The “State of Play” report, drawing on Nielsen panel data, estimated weekly time spent streaming at 169.4 billion minutes, up from 143.2 billion last year.
There has never been more to watch, certainly. Nielsen pegs the number of unique program titles in the U.S. at 817,000 and climbing. Interestingly, only 15% of those titles are exclusive to a particular subscription streaming outlet, as in the case of a show like Stranger Things on Netflix. About 41% of programming, by contrast, is available on multiple subscription streaming outlets on a non-exclusive basis.
While 72% of Americans agreed with the statement, “I love my user experience with video streaming services,” and 93% plan to either increase their streaming options or maintain the status quo, there is still plenty of live TV viewing. Sports accounts for most of that. Between January and September of 2021, live TV represented more than half of the 4 hours and 49 minutes of total TV time, at 2 hours 53 minutes. Time-shifted TV was 34 minutes with connected device use via a TV set (a Roku box or Amazon Fire stick, for example) amounted to 1 hour 22 minutes on average.

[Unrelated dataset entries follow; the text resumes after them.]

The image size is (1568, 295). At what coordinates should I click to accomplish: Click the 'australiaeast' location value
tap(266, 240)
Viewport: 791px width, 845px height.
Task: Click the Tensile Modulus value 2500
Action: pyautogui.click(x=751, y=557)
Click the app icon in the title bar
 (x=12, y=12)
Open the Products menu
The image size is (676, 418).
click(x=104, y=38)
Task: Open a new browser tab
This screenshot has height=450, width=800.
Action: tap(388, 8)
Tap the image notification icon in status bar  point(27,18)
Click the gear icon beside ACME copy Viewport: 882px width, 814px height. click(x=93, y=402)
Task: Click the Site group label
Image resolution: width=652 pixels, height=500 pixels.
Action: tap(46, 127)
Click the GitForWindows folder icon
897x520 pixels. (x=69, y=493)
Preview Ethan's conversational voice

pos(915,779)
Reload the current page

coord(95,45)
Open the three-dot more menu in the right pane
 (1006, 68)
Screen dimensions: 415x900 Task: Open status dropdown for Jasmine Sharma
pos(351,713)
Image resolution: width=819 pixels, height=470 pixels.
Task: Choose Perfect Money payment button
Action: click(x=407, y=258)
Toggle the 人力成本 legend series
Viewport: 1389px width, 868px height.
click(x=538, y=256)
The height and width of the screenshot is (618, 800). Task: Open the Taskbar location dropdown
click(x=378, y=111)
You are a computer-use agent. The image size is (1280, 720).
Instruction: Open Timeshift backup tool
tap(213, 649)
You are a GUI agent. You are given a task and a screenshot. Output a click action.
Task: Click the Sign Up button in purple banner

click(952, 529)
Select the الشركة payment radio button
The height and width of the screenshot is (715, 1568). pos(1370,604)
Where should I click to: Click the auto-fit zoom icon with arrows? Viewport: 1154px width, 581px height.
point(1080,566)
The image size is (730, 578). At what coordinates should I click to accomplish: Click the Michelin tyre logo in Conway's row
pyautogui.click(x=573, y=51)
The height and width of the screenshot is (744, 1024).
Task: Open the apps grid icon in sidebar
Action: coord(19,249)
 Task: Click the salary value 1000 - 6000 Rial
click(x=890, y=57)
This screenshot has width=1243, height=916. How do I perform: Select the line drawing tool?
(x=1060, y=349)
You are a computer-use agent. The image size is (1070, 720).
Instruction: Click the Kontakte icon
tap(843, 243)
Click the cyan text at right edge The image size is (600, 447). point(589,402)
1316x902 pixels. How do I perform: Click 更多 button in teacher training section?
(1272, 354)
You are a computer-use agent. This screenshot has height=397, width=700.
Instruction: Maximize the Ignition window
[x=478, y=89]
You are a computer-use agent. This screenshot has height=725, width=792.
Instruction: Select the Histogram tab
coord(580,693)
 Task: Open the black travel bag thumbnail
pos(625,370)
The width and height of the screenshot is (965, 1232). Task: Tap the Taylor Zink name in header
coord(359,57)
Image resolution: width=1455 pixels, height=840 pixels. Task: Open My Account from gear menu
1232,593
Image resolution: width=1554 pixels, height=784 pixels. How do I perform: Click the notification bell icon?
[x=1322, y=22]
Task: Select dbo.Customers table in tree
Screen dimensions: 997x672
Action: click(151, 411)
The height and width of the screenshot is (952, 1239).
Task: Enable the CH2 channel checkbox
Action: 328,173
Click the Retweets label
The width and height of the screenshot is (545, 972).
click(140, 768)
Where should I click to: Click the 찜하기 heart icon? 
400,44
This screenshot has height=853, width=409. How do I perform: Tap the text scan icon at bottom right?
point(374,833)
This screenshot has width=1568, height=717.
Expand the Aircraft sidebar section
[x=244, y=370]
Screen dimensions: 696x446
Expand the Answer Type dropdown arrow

“Streaming appetites aside, the amount of time in any given day is fixed, and the increasingly vast landscape has many consumers feeling maxed out and unsure where to find the content they’re most interested in,” the report said. The findings indicate that the “abundance of choice has survey respondents feeling overwhelmed by too many options.” About half of survey respondents said the increase in options (newer programming and new streaming services) makes it challenging to find what they want.
One bundled solution that has arisen in this environment, of course, has been the virtual MVPD and services like YouTube TV, Hulu + Live TV and Sling. Nielsen said vMVPD adoption has grown over the past three years from 7.1% of all TV households to 12.5%.